**What you will do**
Return the following lines word for word, with nothing changed.

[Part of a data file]
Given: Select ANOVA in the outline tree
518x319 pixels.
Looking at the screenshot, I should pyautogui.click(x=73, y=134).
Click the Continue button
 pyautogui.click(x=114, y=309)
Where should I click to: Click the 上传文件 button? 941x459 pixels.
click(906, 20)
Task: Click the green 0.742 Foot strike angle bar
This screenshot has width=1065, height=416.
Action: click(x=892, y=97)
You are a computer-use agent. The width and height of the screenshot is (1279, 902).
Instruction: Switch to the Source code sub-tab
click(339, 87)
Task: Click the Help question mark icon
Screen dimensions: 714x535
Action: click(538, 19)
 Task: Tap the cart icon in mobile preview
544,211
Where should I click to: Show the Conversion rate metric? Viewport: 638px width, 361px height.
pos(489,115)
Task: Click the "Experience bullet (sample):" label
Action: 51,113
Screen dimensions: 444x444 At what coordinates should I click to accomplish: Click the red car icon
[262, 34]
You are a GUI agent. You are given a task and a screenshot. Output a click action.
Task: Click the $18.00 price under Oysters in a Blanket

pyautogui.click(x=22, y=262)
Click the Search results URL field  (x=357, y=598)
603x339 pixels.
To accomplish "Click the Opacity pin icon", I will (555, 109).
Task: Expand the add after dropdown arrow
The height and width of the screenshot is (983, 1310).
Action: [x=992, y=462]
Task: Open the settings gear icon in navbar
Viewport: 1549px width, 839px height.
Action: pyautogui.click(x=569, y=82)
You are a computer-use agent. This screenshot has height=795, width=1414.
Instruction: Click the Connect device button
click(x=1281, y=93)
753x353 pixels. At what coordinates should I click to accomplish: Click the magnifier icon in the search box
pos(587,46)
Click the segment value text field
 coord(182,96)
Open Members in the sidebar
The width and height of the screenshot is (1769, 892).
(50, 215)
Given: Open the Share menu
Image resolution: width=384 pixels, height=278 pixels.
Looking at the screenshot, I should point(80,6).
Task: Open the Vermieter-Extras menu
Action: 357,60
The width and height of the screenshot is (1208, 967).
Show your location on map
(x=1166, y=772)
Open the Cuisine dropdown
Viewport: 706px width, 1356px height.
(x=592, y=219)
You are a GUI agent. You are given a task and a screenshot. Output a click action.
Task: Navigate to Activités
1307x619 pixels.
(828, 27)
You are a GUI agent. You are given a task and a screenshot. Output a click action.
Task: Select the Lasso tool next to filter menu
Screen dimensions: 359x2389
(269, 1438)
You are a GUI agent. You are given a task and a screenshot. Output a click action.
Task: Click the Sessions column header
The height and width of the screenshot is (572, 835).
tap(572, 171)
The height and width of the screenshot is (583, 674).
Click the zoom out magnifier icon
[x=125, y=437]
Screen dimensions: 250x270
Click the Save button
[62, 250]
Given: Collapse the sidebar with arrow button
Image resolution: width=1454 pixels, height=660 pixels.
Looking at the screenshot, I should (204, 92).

**Response to this task**
Given: Select ANOVA in the outline tree
518x319 pixels.
Looking at the screenshot, I should pyautogui.click(x=73, y=134).
Click the Continue button
 pyautogui.click(x=114, y=309)
Where should I click to: Click the 上传文件 button? 941x459 pixels.
click(906, 20)
Task: Click the green 0.742 Foot strike angle bar
This screenshot has width=1065, height=416.
Action: click(x=892, y=97)
You are a computer-use agent. The width and height of the screenshot is (1279, 902).
Instruction: Switch to the Source code sub-tab
click(339, 87)
Task: Click the Help question mark icon
Screen dimensions: 714x535
Action: click(538, 19)
 Task: Tap the cart icon in mobile preview
544,211
Where should I click to: Show the Conversion rate metric? Viewport: 638px width, 361px height.
pos(489,115)
Task: Click the "Experience bullet (sample):" label
Action: 51,113
Screen dimensions: 444x444 At what coordinates should I click to accomplish: Click the red car icon
[262, 34]
You are a GUI agent. You are given a task and a screenshot. Output a click action.
Task: Click the $18.00 price under Oysters in a Blanket

pyautogui.click(x=22, y=262)
Click the Search results URL field  (x=357, y=598)
603x339 pixels.
To accomplish "Click the Opacity pin icon", I will (555, 109).
Task: Expand the add after dropdown arrow
The height and width of the screenshot is (983, 1310).
Action: [x=992, y=462]
Task: Open the settings gear icon in navbar
Viewport: 1549px width, 839px height.
Action: pyautogui.click(x=569, y=82)
You are a computer-use agent. This screenshot has height=795, width=1414.
Instruction: Click the Connect device button
click(x=1281, y=93)
753x353 pixels. At what coordinates should I click to accomplish: Click the magnifier icon in the search box
pos(587,46)
Click the segment value text field
 coord(182,96)
Open Members in the sidebar
The width and height of the screenshot is (1769, 892).
(50, 215)
Given: Open the Share menu
Image resolution: width=384 pixels, height=278 pixels.
Looking at the screenshot, I should point(80,6).
Task: Open the Vermieter-Extras menu
Action: 357,60
The width and height of the screenshot is (1208, 967).
Show your location on map
(x=1166, y=772)
Open the Cuisine dropdown
Viewport: 706px width, 1356px height.
(x=592, y=219)
You are a GUI agent. You are given a task and a screenshot. Output a click action.
Task: Navigate to Activités
1307x619 pixels.
(828, 27)
You are a GUI agent. You are given a task and a screenshot. Output a click action.
Task: Select the Lasso tool next to filter menu
Screen dimensions: 359x2389
(269, 1438)
You are a GUI agent. You are given a task and a screenshot. Output a click action.
Task: Click the Sessions column header
The height and width of the screenshot is (572, 835).
tap(572, 171)
The height and width of the screenshot is (583, 674).
Click the zoom out magnifier icon
[x=125, y=437]
Screen dimensions: 250x270
Click the Save button
[62, 250]
Given: Collapse the sidebar with arrow button
Image resolution: width=1454 pixels, height=660 pixels.
Looking at the screenshot, I should (204, 92).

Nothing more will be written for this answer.